From Publisher’s Weekly (via Mad Hatter's Bookshelf & Book Review:
Tina Bennett at Janklow and Nesbit has closed on a sequel to Lev Grossman’s The Magicians (Viking, Aug. 2009). Molly Stern at Viking (who edited The Magicians) bought North American rights to The Magician King. The new book picks up with protagonist Quentin Coldwater five years after the original—at the end of The Magicians Coldwater is 23—when he and his friends have become royalty in the fantasy world of Fillory. Coldwater, who is dealing with the challenges of being a member of the ruling class, embarks on a dark quest in the novel, which Bennett called “Voyage of the Dawn Treader [book 5 in the Chronicles of Narnia] as rewritten by Raymond Chandler.” Viking is aiming for a fall 2011 release.
The Magicians was a bi-polar book caught in a tug-of-war between Harry Potter and Holden Caulfield – one part self-deprecating coming-of-age-story, one part caught-in-a-magic-school – and had a similarly mixed reception. Critics seemed to either love it or hate it. I fell firmly into the ‘love it’ camp, naming it my favourite book published in 2009. Needless to say, I’m looking forward to the sequel.

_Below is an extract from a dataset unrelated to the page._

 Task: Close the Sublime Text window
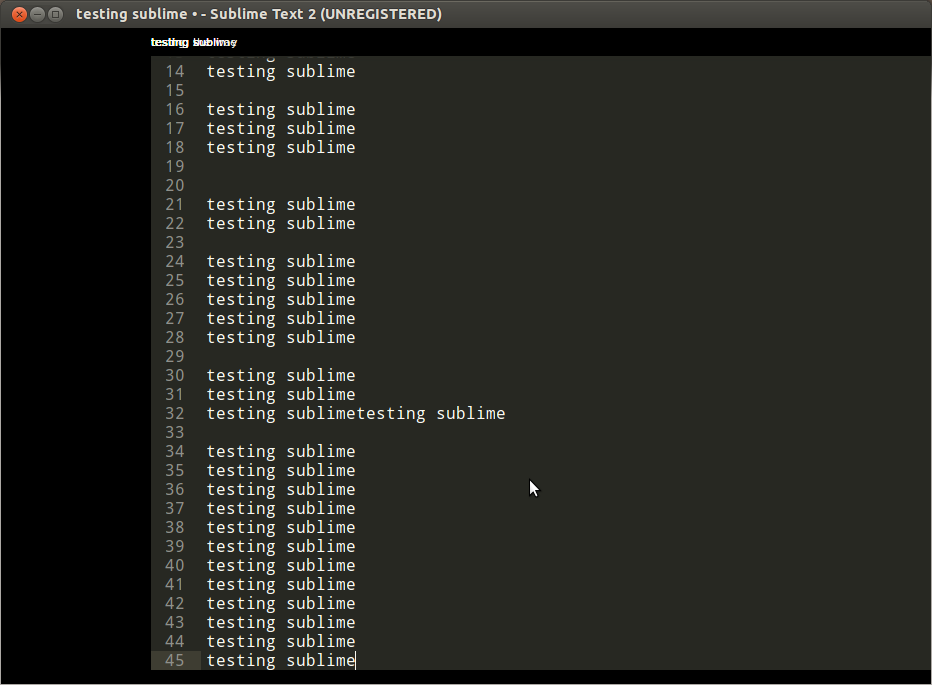pos(19,14)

What is disconcerting, though, is the seeming shift in The Magician King to the more fantastical, an element of the first novel that even lovers of the book admitted was mediocre compared the earlier portions. It will be interesting to see if Grossman can address some of these criticisms now that he is giving readers more than just a brief peek at the land of Fillory.